Java HashMap or IdentityHashMap - java

There are some cases that the key objects used in map do not override hashCode() and equals() from Object, for examples, use a socket Connection or java.lang.Class as keys.
Is there any potential defect to use these objects as keys in a HashMap?
Should I use IdentityHashMap in these cases?

If equals() and hashCode() are not overridden on key objects, HashMap and IdentityHashMap should have the same semantics. The default equals() implementation uses reference semantics, and the default hashCode() is the system identity hash code of the object.
This is only harmful in cases where different instances of an object can be considered logically equal. For example, you would not want to use IdentityHashMap if your keys were:
new Integer(1)
and
new Integer(1)
Since these are technically different instances of the Integer class. (You should really be using Integer.valueOf(1), but that's getting off-topic.)
Class as keys should be okay, except in very special circumstances (for example, the hibernate ORM library generates subclasses of your classes at runtime in order to implement a proxy.) As a developer I would be skeptical of code which stores Connection objects in a Map as keys (maybe you should be using a connection pool, if you are managing database connections?). Whether or not they will work depends on the implementation (since Connection is just an interface).
Also, it's important to note that HashMap expects the equals() and hashCode() determination to remain constant. In particular, if you implement some custom hashCode() which uses mutable fields on the key object, changing a key field may make the key get 'lost' in the wrong hashtable bucket of the HashMap. In these cases, you may be able to use IdentityHashMap (depending on the object and your particular use case), or you might just need a different equals()/hashCode() implementation.

From a mobile code security point of view, there are situations where using IdentityHashMap or similar becomes necessary. Malicious implementations of non-final key classes can override hashCode and equals to be malicious. They can, for instance, claim equality to different instances, acquire a reference to other instances they are compared to, etc. I suggest breaking with standard practice by staying safe and using IdentityHashMap where you want identity semantics. There rarely is a good reason to changing the meaning of equality in a subclass where the superclass is already being compared. I guess the most likely scenario is a broken, non-symmetric proxy.
The implementation of IdentityHashMap is quite different than HashMap. It uses linear probing rather than Entry objects as links in a chain. This leads to a slight reduction in the number of objects, although a pretty small difference in total memory use. I don't have any good performance statistics I can cite. There used to be a performance difference between using (non-overridden) Object.hashCode and System.identityHashCode, but that got cleared up a few years ago.

In situation you describes, the behaviors of HashMap and IdentityHashMap is identical.
On the contrast to this, if keys overrides equals() and hashCode(), behaviors of two maps are different.
see java.util.IdentityHashMap's javadoc below.
This class implements the Map interface with a hash table, using reference-equality in place of object-equality when comparing keys (and values). In other words, in an IdentityHashMap, two keys k1 and k2 are considered equal if and only if (k1==k2). (In normal Map implementations (like HashMap) two keys k1 and k2 are considered equal if and only if (k1==null ? k2==null : k1.equals(k2)).)
In summary, my answer is that:
Is there any potential defect to use these objects as keys in a HashMap?
--> No
Should I use IdentityHashMap in these cases? --> No

While there's no theoretical problem, you should avoid IdentityHashMap unless you have an explicit reason to use it. It provides no appreciable performance or other benefit in the general case, and when you inevitably start introducing objects into the map that do override equals() and hashCode(), you'll end up with subtle, hard-to-diagnose bugs.
If you think you need IdentityHashMap for performance reasons, use a profiler to confirm that suspicion before you make the switch. My guess is you'll find plenty of other opportunities for optimization that are both safer and make a bigger difference.
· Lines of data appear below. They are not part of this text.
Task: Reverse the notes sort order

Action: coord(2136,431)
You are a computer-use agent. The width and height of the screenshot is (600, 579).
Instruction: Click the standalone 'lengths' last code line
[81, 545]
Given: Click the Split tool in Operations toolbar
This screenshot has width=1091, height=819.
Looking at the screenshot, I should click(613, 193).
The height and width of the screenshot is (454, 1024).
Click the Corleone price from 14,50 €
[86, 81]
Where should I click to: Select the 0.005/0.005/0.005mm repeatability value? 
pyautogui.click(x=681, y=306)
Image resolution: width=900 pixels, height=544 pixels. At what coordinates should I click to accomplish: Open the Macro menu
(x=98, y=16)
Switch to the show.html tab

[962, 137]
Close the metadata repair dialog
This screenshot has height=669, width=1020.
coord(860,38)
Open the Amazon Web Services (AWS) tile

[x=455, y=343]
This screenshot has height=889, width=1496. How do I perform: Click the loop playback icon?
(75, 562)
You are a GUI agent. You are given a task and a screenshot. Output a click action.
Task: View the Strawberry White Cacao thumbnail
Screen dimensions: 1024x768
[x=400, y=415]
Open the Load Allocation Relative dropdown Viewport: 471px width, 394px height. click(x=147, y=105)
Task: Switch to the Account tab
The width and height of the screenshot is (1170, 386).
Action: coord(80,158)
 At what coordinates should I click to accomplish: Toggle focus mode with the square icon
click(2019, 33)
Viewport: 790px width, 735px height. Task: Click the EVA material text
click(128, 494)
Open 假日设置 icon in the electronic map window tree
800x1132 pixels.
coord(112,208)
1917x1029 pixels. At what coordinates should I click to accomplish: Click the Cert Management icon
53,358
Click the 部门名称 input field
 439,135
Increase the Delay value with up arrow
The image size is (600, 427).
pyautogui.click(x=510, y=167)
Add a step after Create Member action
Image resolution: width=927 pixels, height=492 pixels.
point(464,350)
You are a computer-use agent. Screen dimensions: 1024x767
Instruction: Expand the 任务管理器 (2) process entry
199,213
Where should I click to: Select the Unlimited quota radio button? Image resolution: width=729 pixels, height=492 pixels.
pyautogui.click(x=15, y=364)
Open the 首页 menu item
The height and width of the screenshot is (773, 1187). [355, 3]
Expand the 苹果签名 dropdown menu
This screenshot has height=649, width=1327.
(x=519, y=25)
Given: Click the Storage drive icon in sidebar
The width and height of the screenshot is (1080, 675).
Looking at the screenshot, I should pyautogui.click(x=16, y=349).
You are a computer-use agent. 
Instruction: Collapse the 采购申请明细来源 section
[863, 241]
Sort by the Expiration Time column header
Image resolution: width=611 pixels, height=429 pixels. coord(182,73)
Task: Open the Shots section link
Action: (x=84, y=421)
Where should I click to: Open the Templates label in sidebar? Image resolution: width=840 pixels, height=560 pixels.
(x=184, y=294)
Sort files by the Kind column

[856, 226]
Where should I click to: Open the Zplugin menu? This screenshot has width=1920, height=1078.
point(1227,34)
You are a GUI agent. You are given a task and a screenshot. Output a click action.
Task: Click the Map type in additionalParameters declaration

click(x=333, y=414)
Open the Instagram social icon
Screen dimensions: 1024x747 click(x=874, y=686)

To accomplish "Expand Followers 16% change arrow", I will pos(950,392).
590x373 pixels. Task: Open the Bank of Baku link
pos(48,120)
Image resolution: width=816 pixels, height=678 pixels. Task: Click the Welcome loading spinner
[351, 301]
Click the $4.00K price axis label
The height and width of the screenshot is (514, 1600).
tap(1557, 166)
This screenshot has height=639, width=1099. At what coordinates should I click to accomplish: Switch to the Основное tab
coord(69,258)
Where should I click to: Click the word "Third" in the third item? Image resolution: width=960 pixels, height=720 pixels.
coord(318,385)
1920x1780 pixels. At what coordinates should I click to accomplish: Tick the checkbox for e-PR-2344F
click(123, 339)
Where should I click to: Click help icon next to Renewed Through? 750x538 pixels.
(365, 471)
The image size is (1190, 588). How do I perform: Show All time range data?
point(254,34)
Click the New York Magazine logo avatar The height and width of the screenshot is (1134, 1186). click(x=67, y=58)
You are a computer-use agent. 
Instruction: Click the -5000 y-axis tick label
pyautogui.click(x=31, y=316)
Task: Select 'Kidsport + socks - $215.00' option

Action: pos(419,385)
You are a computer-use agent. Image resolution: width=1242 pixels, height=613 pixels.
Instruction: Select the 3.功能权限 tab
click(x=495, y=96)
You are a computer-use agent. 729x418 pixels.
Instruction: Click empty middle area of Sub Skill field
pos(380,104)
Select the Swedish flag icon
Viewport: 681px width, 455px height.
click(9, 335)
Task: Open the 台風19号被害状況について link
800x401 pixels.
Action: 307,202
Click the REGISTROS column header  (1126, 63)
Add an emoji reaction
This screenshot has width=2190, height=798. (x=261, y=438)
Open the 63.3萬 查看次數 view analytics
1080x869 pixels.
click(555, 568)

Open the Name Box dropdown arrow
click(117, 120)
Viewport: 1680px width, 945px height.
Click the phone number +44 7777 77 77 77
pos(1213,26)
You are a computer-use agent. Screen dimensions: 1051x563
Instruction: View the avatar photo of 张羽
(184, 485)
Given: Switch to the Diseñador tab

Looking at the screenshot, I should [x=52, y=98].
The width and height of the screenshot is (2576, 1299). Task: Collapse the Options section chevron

As far as I know, the only problem with a hashmap with bad keys, would be with very big hashmaps- your keys could be very bad and you get o(n) retrieval time, instead of o(1). If it does break anything else, I would be interested to hear about it though :)

Related

When is hashcode useful if I am never using hashtable?

Lets say I am implementing a class called Car, with 2 member variables int numDoors, and String color.
In a hypothetical case, I am never going to use such a car in hashtable or hashmap or any structure that needs a hash, time immemorial.
Now, why is it still required to override hashCode along with equals ?
Note: all answers I checkout include use in hashtable / hashmap. I have tried extensively to get this answer, so as a request dont mark it as a duplicate. Thanks
It's the general convention:
If two objects are equal according to the equals(Object) method, then calling the hashCode method on each of the two objects must produce the same integer result.
However, it's not entirely enforceable.
There are times in which you would believe that you don't need to have hashCode defined and implemented for your object, and if you don't use any structure that relies on a hash to store or reference it, you'd be correct.
But, there are third-party libraries in which your object may come into contact with, and they may very well be using a Map or Set to do their work, and they'd have the expectation that you followed conventions.
It's up to you to not implement hashCode along with equals - you're certainly not forced to (although many would argue that this is a bug), but beware that your object may not work as well with a third party library for this reason.
The only conceivable types which would not be able to override hashCode method in a fashion consistent with the hashCode and equals contract would be those which are unable to override hashCode [e.g. because a base class declared it final]. There is thus almost never any reason for a type not to legitimately implement hashCode(). Even if a type cannot guarantee that instances which are unequal won't spontaneously become equal, the author of the type may still legitimately implement hashCode() by picking a 32-big int value [e.g. 8675309] and implementing hashCode() as #override int hashCode() { return 8675309; }. Doing this will allow all of the hash-table-based collection types to work correctly. Storing very many such items into a hash table will severely degrade performance, but hash tables with just a few items will work just fine and generally perform decently. By contrast, if one doesn't override hashCode then even a hash table will likely work incorrectly if even a single item is stored into it.
Incidentally, in some cases there may be advantages to implementing hashCode even when not using hashed collections. For example, some immutable collection types which support deep comparison might call hashCode() on the items stored therein. If a collection is large, and/or comparison operations on the items stored within it are expensive, the efficiency of testing two collections for equality ("do they contain equal items") may be enhanced by using a three-step process:
Compare the aggregate hashcode of two collections. If they're not equal, no reason to look any further. Will often yield instant results, no matter the size of the collections.
Compare the cached hash codes of all the items. If the collections' contents match except for the last couple items, and if comparisons between items may be expensive (e.g. the items are thousand-character strings) this will often avoid the need to compare all but one of the items for equality [note that if all but one of the items matched, and its hash code differed, then the aggregate hash code would differ and we wouldn't have gotten this far].
If all the hash codes match, then call equals on each pair of items that don't compare reference-equal.
Note that if two collections contain distinct items with equal content, a comparison is going to need to deeply examine all of the items; hashCode can't do anything to help with that case. On the other hand, in most cases where things are compared they are not equal, and using cached hashCode() values may facilitate orders-of-magnitude speedups in those cases.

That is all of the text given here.